ASL Salerno, 110 interventi con il robot a Nocera: obiettivo 250 nel 2025
Centodieci interventi in undici mesi e un target di 250 procedure per il 2026. È il bilancio dell’attività di chirurgia robotica dell’ASL Salerno presso il PO “Umberto I” di Nocera Inferiore, dove la piattaforma è entrata in funzione il 26 febbraio 2025.
Nel dettaglio, su 110 interventi complessivi, 80 (73%) sono stati eseguiti dalla UOC di Urologia diretta da Roberto Sanseverino; 17 (circa il 15%) dalla UOC di Ginecologia guidata da Carlo Carravetta; 13 (12% circa) dalla Chirurgia Generale di Nocera e dalla Chirurgia Oncologica di Pagani, dirette rispettivamente da Renato Meccariello e Antonio Miro.

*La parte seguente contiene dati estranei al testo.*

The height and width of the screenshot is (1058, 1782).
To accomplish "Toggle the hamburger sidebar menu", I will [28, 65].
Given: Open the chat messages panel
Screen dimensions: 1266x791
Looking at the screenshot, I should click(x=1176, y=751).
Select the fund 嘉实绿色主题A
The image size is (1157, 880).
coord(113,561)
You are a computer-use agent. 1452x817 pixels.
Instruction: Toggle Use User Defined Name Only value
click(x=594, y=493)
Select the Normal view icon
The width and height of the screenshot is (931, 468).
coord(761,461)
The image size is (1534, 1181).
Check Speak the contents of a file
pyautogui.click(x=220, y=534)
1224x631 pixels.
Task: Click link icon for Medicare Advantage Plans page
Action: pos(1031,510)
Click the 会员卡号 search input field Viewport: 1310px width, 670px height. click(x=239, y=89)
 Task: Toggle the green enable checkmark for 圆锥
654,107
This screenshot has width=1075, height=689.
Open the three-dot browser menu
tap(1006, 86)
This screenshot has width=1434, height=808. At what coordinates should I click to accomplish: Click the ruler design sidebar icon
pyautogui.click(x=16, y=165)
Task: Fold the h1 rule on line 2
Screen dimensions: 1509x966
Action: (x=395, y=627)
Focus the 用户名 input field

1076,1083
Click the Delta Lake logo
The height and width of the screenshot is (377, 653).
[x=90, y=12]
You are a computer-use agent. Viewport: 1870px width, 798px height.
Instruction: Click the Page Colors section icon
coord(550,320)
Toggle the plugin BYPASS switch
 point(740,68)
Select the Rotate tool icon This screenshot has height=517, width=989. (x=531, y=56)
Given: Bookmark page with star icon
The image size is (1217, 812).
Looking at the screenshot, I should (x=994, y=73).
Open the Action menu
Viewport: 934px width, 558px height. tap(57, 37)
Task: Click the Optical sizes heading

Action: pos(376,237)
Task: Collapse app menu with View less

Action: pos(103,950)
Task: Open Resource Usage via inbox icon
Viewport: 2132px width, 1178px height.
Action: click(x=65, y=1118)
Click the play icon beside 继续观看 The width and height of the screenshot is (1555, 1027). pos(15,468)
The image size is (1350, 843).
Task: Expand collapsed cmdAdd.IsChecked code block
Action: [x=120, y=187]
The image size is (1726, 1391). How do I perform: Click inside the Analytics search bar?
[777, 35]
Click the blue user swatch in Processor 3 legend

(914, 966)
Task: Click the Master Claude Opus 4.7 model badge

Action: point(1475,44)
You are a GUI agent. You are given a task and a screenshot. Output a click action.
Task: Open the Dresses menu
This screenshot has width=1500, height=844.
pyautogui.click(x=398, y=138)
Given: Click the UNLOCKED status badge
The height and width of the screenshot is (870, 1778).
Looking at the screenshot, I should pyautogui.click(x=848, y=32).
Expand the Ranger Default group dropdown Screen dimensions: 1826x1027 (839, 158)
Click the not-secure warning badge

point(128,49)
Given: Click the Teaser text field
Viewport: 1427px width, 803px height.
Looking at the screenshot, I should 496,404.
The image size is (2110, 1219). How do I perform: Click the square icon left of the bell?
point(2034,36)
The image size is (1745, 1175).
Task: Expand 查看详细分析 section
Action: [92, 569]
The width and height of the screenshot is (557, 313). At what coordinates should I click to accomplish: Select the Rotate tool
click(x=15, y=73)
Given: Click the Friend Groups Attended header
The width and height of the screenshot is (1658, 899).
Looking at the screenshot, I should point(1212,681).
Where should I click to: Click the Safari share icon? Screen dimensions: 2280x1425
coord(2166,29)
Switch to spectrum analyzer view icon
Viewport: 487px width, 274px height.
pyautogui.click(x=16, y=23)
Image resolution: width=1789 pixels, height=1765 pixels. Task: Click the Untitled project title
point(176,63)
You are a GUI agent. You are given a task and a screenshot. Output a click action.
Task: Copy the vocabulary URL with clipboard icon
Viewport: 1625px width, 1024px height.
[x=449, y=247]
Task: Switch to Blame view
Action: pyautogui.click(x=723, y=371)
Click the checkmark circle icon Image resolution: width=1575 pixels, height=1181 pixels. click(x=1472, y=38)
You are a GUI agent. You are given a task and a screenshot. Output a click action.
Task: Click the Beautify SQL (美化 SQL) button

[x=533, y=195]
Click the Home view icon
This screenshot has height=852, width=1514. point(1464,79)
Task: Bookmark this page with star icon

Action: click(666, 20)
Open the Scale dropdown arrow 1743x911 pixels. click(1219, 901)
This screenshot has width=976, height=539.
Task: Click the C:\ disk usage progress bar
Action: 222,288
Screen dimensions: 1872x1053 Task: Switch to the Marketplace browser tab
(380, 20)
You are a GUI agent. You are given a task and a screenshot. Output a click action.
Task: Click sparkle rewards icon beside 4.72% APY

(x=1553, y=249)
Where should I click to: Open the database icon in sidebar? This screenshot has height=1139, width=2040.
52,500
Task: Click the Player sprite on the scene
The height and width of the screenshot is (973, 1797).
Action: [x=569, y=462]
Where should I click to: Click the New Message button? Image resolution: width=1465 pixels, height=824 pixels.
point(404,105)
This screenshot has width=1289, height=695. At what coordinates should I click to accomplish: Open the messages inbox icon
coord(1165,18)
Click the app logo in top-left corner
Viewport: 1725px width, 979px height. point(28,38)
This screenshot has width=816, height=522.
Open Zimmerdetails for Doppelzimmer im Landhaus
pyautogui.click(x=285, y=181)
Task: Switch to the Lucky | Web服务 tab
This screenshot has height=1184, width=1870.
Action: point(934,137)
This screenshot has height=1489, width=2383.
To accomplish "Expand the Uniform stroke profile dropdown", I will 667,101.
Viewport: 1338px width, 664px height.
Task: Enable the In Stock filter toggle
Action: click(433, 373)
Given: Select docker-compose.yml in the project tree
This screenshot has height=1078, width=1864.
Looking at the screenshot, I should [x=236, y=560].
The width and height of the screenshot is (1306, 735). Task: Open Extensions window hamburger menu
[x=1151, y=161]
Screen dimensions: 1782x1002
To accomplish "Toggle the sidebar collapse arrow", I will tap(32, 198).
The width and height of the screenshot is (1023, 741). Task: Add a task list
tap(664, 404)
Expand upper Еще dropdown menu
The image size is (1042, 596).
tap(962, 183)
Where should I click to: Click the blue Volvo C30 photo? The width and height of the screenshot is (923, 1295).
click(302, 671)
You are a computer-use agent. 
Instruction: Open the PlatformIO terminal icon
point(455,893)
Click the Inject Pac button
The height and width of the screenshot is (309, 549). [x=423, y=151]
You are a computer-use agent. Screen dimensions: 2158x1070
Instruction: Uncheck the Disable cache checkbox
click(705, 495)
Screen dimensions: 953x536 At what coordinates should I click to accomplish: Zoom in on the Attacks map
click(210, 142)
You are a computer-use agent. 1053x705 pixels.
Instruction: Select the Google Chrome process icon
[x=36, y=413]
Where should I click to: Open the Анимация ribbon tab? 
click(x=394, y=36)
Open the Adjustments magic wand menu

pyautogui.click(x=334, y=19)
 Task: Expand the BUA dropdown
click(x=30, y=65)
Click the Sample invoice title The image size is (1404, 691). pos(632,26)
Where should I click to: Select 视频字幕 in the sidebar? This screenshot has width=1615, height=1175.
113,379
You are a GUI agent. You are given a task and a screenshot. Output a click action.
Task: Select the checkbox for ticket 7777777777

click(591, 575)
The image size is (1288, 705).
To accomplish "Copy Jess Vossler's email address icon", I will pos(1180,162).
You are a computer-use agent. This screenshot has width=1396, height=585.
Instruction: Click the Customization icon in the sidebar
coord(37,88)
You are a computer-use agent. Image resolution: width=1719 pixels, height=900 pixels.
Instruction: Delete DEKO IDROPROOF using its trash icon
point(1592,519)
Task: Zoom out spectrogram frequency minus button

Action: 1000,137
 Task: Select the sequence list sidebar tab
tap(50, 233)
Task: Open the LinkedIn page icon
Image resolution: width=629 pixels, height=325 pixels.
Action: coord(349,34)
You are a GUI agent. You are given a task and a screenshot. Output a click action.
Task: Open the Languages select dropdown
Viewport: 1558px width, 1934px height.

La metodica, introdotta a fine 2023 con il sistema Da Vinci Surgical System, rappresenta una tecnica mini-invasiva che consente al chirurgo di manovrare a distanza bracci robotici dotati di strumenti miniaturizzati tramite una console con visione 3D ingrandita. Tra i benefici, maggiore precisione e un recupero post-operatorio più rapido grazie a incisioni di minore entità e a un ridotto trauma tissutale rispetto alla chirurgia tradizionale.
I risultati – sottolinea l’azienda sanitaria – sono stati possibili anche grazie al supporto del Servizio di Anestesia e Rianimazione, con personale formato e dedicato, e alla collaborazione del comparto sanitario e dei ferristi specializzati.
Alla luce della crescente domanda, in particolare per le procedure urologiche, il direttore Sanseverino ha fissato l’obiettivo di raggiungere quota 250 interventi nel 2026, mantenendo l’attuale distribuzione tra le diverse unità operative.